TALLAHASSEE, Fla. — Gov. Ron DeSantis signed HB 1557 on March 28 at Classical Preparatory School in Spring Hill. You can read more here.
After contentious debate and a handful of Republican state lawmakers breaking from their party to vote against it, a controversial bill limiting classroom instruction on sexual orientation and gender identity is headed to the governor's desk.
HB 1557, which opponents have dubbed “Don't Say Gay,” is officially known as the “Parental Rights in Education” bill. It passed out of the Senate on Tuesday after House lawmakers approved it last month.
The bill has garnered national attention, including condemnation from President Joe Biden and the White House.
Republican Rep.

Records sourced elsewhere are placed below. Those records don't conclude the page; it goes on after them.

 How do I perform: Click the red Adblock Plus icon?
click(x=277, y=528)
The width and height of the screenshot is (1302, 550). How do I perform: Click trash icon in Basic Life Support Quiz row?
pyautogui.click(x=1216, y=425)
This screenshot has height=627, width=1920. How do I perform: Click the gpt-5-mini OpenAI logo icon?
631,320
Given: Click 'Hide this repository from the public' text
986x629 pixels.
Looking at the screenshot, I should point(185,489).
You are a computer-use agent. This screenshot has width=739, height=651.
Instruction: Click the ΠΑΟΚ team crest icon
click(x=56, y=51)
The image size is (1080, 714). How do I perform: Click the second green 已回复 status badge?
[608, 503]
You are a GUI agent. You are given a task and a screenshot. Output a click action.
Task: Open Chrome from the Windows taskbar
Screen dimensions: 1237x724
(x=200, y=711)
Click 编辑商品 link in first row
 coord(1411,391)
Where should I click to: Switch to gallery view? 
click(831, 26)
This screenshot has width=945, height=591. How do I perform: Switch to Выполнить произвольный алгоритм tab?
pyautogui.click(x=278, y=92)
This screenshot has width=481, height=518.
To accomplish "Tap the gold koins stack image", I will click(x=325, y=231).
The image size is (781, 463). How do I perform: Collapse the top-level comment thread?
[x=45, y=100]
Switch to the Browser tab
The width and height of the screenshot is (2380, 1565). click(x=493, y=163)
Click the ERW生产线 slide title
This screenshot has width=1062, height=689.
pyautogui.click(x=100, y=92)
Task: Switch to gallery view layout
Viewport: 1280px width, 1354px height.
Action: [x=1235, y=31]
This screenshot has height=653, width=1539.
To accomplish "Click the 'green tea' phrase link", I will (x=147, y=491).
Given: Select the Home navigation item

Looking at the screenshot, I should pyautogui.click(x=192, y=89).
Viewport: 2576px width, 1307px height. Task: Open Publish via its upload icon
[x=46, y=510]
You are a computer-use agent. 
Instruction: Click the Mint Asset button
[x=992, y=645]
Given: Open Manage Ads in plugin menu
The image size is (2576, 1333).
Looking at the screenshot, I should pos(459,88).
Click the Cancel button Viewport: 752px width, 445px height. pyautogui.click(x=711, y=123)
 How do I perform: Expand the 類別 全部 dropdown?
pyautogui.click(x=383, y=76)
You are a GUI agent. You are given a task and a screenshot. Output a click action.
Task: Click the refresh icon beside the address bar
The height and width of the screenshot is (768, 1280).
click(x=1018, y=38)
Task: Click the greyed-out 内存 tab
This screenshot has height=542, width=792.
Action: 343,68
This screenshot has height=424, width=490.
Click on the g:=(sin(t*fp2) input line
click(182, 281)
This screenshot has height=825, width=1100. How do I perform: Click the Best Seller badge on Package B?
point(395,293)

Joe Harding, the House bill’s sponsor, has argued the measure is meant to give parents more oversight of what's happening with their children while in school.
The bill prohibits schools, “from discouraging or prohibiting parental notification and involvement in critical decisions affecting a student's mental, emotional, or physical well-being.”
According to legislative analysis of the bill, "multiple school districts in Florida maintain policies that exclude parents from discussions and decisions on sensitive topics relating to students."
The bill also gives parents the right to pursue legal options if they believe a school’s procedures are infringing on their “fundamental right…to make decisions regarding the upbringing and control of their children.”
But the clause that has garnered the most attention pertains to restrictions on LGBTQ-related instruction.
Changes were made and amendments were proposed and withdrawn prior to the passage of the bill.
Here's what the bill advanced by lawmakers does and does not say:
- The bill places limits on classroom instruction on sexual orientation and gender identity.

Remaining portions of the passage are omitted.